Están conformes con ello. Uno lo entiende en el imaginario abusivo, oportunista y ventajoso de quienes han conseguido lo que tienen con la politiquería y el clientelismo, pero no en el resto de ciudadanos. Quizás sean los mismos que votan en las encuestas que un día nos hicieron creer dislates como que éramos el país más feliz del mundo o que habitábamos el mejor vividero del planeta.

A eso se reduce, en nuestro medio, la mal llamada política y su patética dinámica, individualista y egoísta: acomodarse sin escrúpulos a lo que haya. No existía el tal uribismo, mucho menos el vergonzante duquismo, como no existe el rodolfismo, solo la pretendida patente de corso, instalada en el cerebro nacional, de finquero real o de quienes aspiran, ilusos que son, a convertirse en uno algún día, aun si no tienen dónde caerse muertos.

En esa práctica utilitarista han ido decayendo hasta el punto de apostarle hoy a un antipersonaje que reúne todas las condiciones para no ser nombrado en cargo público alguno; pero, no habiendo más…

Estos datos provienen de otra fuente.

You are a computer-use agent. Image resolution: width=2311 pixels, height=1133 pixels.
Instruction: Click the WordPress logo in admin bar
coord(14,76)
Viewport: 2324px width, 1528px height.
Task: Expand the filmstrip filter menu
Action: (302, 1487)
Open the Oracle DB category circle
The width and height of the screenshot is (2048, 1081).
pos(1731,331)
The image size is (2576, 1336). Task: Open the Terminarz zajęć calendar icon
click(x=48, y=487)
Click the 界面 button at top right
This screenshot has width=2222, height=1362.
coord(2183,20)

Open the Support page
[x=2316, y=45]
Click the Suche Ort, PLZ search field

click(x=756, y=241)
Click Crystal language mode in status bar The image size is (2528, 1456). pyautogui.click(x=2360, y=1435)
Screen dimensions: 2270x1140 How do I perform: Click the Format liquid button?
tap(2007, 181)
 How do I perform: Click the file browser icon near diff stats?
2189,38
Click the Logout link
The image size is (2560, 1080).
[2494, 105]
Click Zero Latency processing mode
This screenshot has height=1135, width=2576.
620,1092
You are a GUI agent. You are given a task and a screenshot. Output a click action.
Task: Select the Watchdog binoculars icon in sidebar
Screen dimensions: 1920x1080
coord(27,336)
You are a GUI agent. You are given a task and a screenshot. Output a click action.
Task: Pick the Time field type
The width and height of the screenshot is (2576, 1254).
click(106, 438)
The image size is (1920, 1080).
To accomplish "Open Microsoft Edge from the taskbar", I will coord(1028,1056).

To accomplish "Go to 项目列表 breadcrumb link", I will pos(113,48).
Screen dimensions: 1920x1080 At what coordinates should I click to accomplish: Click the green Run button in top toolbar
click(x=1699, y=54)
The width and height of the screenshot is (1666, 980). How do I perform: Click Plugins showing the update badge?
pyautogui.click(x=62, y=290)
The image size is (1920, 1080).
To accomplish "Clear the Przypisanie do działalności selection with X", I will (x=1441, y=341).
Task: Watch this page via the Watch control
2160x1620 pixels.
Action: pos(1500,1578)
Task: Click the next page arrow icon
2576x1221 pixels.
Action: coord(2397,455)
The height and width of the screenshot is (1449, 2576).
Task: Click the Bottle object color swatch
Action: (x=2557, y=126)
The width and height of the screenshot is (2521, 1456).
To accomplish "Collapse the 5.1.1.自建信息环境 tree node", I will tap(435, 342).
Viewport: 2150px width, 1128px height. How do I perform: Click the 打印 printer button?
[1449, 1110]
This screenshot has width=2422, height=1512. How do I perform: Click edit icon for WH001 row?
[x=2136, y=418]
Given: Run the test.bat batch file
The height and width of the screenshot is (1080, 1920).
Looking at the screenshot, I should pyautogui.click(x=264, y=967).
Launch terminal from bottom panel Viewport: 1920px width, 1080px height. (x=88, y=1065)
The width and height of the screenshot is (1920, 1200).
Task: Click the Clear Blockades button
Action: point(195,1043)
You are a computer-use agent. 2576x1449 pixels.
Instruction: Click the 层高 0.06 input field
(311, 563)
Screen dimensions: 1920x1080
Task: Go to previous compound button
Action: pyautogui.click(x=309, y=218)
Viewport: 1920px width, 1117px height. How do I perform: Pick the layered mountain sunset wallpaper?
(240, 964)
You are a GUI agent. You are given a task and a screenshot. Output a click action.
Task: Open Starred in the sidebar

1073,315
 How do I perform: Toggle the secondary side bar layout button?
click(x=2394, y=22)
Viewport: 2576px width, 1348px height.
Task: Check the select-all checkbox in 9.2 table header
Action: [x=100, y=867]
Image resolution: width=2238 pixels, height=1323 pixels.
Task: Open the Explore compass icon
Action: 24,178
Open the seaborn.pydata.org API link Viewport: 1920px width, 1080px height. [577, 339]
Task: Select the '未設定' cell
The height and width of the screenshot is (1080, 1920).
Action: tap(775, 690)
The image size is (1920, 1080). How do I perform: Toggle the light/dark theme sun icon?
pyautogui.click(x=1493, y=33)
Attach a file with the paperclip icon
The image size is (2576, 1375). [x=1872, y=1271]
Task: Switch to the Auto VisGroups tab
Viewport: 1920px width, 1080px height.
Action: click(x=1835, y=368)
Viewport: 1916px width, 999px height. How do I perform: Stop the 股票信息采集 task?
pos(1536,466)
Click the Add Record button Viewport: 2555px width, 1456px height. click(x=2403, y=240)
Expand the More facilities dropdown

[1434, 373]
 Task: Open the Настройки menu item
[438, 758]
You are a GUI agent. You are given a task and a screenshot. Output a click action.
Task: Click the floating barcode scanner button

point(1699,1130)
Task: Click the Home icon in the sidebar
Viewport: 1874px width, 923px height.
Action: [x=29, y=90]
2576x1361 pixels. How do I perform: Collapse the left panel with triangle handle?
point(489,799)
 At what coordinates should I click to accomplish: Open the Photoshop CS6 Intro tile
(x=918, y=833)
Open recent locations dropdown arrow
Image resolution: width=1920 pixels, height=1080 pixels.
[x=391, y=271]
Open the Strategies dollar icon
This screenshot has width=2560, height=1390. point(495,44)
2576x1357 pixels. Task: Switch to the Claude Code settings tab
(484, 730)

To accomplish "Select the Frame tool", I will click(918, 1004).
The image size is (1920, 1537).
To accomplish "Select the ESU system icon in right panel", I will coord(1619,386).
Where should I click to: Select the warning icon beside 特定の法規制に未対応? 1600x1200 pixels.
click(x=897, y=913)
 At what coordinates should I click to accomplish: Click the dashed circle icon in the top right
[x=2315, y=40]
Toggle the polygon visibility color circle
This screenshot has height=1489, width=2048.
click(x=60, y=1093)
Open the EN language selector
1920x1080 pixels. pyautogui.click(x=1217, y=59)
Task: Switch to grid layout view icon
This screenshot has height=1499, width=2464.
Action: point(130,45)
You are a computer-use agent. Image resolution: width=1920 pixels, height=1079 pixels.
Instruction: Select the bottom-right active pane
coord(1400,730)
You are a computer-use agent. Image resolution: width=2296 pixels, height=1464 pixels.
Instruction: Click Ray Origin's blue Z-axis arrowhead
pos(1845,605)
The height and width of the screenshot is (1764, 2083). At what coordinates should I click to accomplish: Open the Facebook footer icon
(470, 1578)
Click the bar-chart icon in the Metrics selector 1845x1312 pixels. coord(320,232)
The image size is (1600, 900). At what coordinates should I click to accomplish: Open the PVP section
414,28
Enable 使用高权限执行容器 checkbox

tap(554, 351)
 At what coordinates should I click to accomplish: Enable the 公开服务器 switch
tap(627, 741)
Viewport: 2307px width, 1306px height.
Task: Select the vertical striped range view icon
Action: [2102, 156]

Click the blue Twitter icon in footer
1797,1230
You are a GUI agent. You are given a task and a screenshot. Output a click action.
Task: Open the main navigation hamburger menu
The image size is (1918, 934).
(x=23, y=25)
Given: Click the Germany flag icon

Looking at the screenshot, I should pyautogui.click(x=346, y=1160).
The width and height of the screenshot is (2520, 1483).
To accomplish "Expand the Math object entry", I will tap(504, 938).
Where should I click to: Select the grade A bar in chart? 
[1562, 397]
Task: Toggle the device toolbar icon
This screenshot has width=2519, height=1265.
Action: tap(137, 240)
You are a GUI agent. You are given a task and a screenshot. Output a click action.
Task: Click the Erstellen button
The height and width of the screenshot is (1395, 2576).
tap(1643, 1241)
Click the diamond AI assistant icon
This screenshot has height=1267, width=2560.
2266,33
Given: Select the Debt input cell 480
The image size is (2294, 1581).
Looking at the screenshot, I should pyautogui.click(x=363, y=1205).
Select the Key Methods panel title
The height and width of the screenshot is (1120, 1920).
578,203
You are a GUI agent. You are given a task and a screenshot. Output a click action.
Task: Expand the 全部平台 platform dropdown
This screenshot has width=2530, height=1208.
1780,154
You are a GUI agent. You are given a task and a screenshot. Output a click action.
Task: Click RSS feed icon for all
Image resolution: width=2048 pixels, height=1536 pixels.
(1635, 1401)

Con una clara diferencia: los anteriores sin ninguna cualidad dirigencial, especialmente Duque, estaban agradecidos y endeudados. El ingeniero no. Hoy puede darse el lujo de seguirse comportando como le dé la gana. Primero, por su dinero, que aquí tumba todas las esclusas; segundo, porque llegó portándose como un patán y eso le gusta al doblemoralismo nacional; tercero, porque quienes lo apoyan necesitan más de él para mantener esos privilegios, que él de esa ya larga y creciente estela de lambones y lagartos de los tiempos recientes.

No saben en qué se montaron. Un personaje díscolo y explosivo que creció, fue nominado y hoy es alabado por romper las reglas e ir contra natura. Por negarse al cambio, han creado un monstruo.